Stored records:
::::::::

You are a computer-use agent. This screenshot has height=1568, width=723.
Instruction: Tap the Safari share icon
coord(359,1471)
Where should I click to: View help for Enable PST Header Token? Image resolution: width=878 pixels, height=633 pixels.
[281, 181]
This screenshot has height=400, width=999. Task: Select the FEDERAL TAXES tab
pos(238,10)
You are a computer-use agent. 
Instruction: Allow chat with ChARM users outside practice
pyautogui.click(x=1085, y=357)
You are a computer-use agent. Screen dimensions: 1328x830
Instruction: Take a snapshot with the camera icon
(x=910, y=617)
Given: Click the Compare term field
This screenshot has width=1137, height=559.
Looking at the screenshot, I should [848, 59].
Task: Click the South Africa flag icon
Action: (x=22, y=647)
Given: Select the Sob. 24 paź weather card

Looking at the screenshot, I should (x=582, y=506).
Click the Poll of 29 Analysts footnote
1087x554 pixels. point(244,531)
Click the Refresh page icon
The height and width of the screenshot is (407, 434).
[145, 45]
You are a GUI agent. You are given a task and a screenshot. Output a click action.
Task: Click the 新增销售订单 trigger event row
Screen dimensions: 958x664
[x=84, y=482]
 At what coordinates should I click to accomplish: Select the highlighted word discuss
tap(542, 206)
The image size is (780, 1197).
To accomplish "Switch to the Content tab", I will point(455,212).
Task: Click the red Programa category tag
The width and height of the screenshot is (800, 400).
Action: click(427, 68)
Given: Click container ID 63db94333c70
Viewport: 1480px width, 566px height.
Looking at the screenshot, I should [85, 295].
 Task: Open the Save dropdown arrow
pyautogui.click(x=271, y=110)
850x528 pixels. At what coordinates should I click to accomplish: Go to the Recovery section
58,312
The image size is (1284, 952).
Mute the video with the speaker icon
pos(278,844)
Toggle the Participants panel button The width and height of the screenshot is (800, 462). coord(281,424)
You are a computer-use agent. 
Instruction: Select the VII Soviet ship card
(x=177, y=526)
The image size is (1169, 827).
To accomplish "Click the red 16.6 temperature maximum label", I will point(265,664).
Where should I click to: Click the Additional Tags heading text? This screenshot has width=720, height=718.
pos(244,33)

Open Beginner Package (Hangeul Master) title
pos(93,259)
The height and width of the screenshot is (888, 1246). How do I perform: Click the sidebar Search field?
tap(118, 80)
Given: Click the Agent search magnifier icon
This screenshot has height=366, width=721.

::::::::

Task directions:
Which lines run from the one holding "The height and width of the screenshot is (407, 434)." through the one holding "The image size is (1169, 827)." in the records above? Repeat them exactly, both included, and nothing more.

Answer for this exercise:
The height and width of the screenshot is (407, 434).
[145, 45]
You are a GUI agent. You are given a task and a screenshot. Output a click action.
Task: Click the 新增销售订单 trigger event row
Screen dimensions: 958x664
[x=84, y=482]
 At what coordinates should I click to accomplish: Select the highlighted word discuss
tap(542, 206)
The image size is (780, 1197).
To accomplish "Switch to the Content tab", I will point(455,212).
Task: Click the red Programa category tag
The width and height of the screenshot is (800, 400).
Action: click(427, 68)
Given: Click container ID 63db94333c70
Viewport: 1480px width, 566px height.
Looking at the screenshot, I should [85, 295].
 Task: Open the Save dropdown arrow
pyautogui.click(x=271, y=110)
850x528 pixels. At what coordinates should I click to accomplish: Go to the Recovery section
58,312
The image size is (1284, 952).
Mute the video with the speaker icon
pos(278,844)
Toggle the Participants panel button The width and height of the screenshot is (800, 462). coord(281,424)
You are a computer-use agent. 
Instruction: Select the VII Soviet ship card
(x=177, y=526)
The image size is (1169, 827).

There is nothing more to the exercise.